==== Page text
Trauma and Neglect from an NMT perspective
How does the Neurosequential Model of Therapeutics (NMT) make sense of developmental trauma and neglect and their impacts on the nervous system?
Bruce Perry teaches in his model that stress can create resilience or vulnerability based on the following patterns:
Predictability: If stress is predictable, it promotes resilience, while unpredictability fosters vulnerability
Control: If I can control when I stop the stress, then it makes me much more resilient than when I when I cannot control it and when it is prolonged
Intensity: moderate stress promotes resiliency, while overwhelming stress will create vulnerability
Here is a picture of what Bruce Perry shares (from one of his videos at about 11 minutes)
Neglect and the Brain
Neglect (also called acts of omission) is an integral part of developmental trauma and describes things that should have happened but didn’t such as being protected, reassured, soothed, played with, held, seen, heard, by caring adults.
While it may seem like it would not have an impact as big as stress, it has a very profound and visible effect when it is extreme.
The image on the left is a 3-year old brain without experiences of neglect. The one on the right has experienced extreme neglect. You can notice that not only it is overall smaller, but the ventricles (dark wholes in the middle) are enlarged, and the grooves all around seem deeper and wider, called cortical atrophy. (Image from Bruce Perry’s paper).
What this means is that brains that have suffered neglect may have less developed neural connections and networks, creating underdeveloped systems. These could be sensory, emotional regulation, relational, impulse control, and mentalization systems.
========
==== Records shown
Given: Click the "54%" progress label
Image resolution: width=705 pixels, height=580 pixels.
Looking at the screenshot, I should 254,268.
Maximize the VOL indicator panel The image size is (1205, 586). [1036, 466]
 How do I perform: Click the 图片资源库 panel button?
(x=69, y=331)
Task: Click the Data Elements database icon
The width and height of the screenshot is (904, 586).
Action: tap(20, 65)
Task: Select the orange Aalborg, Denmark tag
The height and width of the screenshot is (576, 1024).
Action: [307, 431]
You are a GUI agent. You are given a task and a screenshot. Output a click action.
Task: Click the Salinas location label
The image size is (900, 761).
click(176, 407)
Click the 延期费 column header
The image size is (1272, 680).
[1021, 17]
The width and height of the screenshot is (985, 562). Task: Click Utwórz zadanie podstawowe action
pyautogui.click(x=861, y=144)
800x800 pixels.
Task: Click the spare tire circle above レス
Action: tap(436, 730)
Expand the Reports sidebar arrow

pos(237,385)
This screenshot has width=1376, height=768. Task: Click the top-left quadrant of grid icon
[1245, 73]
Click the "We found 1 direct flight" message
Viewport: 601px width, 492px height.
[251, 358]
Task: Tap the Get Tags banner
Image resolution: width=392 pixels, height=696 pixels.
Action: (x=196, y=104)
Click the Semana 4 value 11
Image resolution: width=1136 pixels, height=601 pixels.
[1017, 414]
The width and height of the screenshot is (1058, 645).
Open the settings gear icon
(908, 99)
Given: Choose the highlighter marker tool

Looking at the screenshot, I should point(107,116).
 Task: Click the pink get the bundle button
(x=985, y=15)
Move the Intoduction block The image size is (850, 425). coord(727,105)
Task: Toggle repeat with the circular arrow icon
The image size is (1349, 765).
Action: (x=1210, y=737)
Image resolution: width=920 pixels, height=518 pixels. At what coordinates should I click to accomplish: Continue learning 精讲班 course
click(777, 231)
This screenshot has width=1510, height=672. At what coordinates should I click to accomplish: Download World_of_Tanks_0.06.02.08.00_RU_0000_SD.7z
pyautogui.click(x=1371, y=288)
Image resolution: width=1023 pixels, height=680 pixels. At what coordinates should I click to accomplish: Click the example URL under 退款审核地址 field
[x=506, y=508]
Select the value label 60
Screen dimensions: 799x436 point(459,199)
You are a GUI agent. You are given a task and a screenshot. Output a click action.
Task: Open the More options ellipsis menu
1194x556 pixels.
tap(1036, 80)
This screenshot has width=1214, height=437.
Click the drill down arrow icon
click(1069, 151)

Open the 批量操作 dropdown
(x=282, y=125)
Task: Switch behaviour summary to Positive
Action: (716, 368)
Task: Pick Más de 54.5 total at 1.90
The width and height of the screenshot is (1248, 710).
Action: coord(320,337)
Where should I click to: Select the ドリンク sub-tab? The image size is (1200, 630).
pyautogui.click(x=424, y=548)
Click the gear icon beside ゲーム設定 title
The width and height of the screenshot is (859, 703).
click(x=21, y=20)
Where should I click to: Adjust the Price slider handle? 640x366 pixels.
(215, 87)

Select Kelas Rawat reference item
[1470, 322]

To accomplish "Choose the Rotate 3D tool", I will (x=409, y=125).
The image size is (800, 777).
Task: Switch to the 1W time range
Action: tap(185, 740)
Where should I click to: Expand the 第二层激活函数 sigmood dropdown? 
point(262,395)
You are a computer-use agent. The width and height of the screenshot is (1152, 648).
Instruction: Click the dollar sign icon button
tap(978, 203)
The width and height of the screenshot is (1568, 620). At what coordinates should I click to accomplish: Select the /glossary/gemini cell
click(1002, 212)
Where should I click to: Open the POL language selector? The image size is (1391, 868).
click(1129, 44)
========
Activity:
Carry on the text on trauma and neglect from an NMT perspective, starting after its last sentence, the one listing sensory, emotional regulation, relational, impulse control, and mentalization systems.

Result of the task:
Stress can lead to sensitization of the nervous system or tolerance, depending on the specific stress patterns.
Sensitization of the Nervous System
Because developmental trauma involves unpredictable, extreme, prolonged (and repeated) stress (these are also called acts of commission in the trauma literature), these patterns create a sensitization of the nervous system.
I like to think of when you burn your skin and then your skin is very sensitive for a while. This is similar in a way as the nervous system becomes extremely sensitive to stress.
This means that what an outsider would consider minor stress will become a major stress for a sensitized nervous system.
This means that the nervous system will go from 0 - calm state- to 100 - fight or complete shut down very quickly.
Bruce Perry makes it very clear that any change is stressful. He uses the example of standing up, which creates a physiological stress in the body and to adjust, the heart has to beat faster and stronger.
This makes sense and really helps us think about how transitions, small changes, unpredictability, and uncertainty will make it very challenging for sensitized nervous systems.
What does this mean in Practice?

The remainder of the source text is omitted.